Charles ate a large chocolate chip cookie every day about 3:30 while chatting with co-workers in the company cafeteria.
This went on for a long time and he gained weight.
He wanted to stop. His wife was nagging him. He kept on doing it anyway.
The 3:30 cookie had become a habit he couldn’t break.
So tells Charles Duhigg on himself in his book,The Power of Habit.
Duhigg tells us how we create habits and why they are so hard to break.
Habits are choices we deliberately make, stop thinking about, and continue doing with no end in sight.
Habits are pervasive, direct our lives and we are only partially aware of their impact. In fact, more than 40% of our daily activities are driven out of habit, not actual decisions, according to a researcher at Duke University.
Habits per se are not bad. They are practical and can serve us well. Once established, we automatically perform activities without thinking, saving the kind of mental energy we expend when doing something for the first time, or a task that requires focused concentration.
Duhigg writes about a loop that starts with a Cue, leads to a Routine, and then a Reward. Think of a smoker: nicotine withdrawal (Cue), leads to smoking a cigarette (Routine) and the desire is satisfied (Reward), temporarily.
As all behavior change starts with awareness, he wanted to understand what as happening.
Duhigg came to admit to himself he was having that cookie even on days when he wasn’t hungry. So, it wasn’t about food.
To decipher the habit, he started to analyze his behavior to understand what was driving the Cue-Routine-Reward loop. Employing a methodical approach with some trial and error, he discovered he was really looking for mid-afternoon stimulation and socializing.
He felt bored (Cue), went to the lunchroom, visited with colleagues for a few minutes while eating a cookie (Routine), and returned to his desk feeling somewhat refreshed (Reward).
Acting on this insight, he substituted a new routine for the cookie in the cafeteria. When his energy dipped mid-afternoon (Cue), he stopped by a colleague’s desk for a brief chat (Routine) and he satisfied his desire for stimulation and socializing (Reward), without eating a cookie.
Why was the pattern so hard to break? It had become a powerful habit.
What cements these activities into not just patterns of behavior but sustainable, hard-to-break habits is the anticipation of the reward, which creates a kind of craving. The craving can be overt, like the desire for nicotine, or subtle like a reassuring word from a close friend when feeling stressed.
Researchers have determined that the craving for the reward can be very powerful and if the reward doesn’t come, it can result in restlessness, irritability and even depression.
This approach of intentionally and strategically creating new habits is rooted in making new choices. It has been used successfully to break personal bad habits, create winning football teams, shift corporate culture, and increase employee engagement in companies large and small.

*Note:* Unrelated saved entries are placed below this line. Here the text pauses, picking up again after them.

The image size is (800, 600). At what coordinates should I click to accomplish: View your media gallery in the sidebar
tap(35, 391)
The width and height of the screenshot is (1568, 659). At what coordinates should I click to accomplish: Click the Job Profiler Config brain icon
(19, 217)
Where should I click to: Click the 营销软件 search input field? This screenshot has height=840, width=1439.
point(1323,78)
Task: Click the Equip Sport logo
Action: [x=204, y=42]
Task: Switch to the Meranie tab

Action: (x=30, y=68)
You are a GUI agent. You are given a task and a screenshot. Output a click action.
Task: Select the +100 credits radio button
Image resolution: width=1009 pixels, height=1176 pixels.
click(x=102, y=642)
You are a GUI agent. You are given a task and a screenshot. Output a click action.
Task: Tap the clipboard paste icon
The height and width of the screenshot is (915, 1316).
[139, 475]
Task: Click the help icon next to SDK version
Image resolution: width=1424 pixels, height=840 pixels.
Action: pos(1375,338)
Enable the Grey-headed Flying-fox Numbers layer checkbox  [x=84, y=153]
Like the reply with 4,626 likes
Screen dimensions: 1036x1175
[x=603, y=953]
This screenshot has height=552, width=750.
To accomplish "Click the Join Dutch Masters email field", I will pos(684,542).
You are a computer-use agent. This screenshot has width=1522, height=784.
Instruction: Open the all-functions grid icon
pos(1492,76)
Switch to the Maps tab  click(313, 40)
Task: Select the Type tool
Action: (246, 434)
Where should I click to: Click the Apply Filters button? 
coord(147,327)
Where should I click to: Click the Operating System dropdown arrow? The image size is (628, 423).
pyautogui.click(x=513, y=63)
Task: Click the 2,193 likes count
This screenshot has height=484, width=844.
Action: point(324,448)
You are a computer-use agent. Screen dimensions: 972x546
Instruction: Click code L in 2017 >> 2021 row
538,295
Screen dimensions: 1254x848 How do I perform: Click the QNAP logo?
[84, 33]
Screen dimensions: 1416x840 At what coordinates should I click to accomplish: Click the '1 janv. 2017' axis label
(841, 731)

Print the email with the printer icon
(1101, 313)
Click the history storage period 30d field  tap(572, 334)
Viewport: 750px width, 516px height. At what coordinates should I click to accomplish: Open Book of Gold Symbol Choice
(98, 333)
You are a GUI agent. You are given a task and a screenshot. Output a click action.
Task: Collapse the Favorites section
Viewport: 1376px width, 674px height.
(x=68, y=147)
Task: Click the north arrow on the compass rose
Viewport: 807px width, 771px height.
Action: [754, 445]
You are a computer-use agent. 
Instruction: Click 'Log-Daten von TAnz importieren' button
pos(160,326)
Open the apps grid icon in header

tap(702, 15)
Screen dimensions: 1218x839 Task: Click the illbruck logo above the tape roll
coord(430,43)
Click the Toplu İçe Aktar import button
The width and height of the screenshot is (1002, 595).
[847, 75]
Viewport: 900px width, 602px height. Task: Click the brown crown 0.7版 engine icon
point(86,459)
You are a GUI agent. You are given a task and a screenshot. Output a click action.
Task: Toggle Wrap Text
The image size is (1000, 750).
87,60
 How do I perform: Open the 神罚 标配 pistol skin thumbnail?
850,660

Duhigg gives examples of these successes and reveals in greater detail how to gain insight into a current habit and develop a method for creating a new habit.
He also cautions that while the model is simple to understand and some habits are easy to change, many require patience and perseverance to create change that lasts.
Bottom line: it’s our choice.
March: How to overcome hidden personal agendas that sabotage our success.
Taming Digital Distractions
Working on my computer, I let myself get distracted too often–checking email as soon as it arrives or looking for the latest headline on the Internet.
The answer: I’ve been using an app called Freedom for several weeks now and have found it to be a great tool.
I can lock myself out of the Internet and make those distractions unavailable for as little as 15 minutes or up to 8 hours. And, if I really want access, I can have it by simply rebooting.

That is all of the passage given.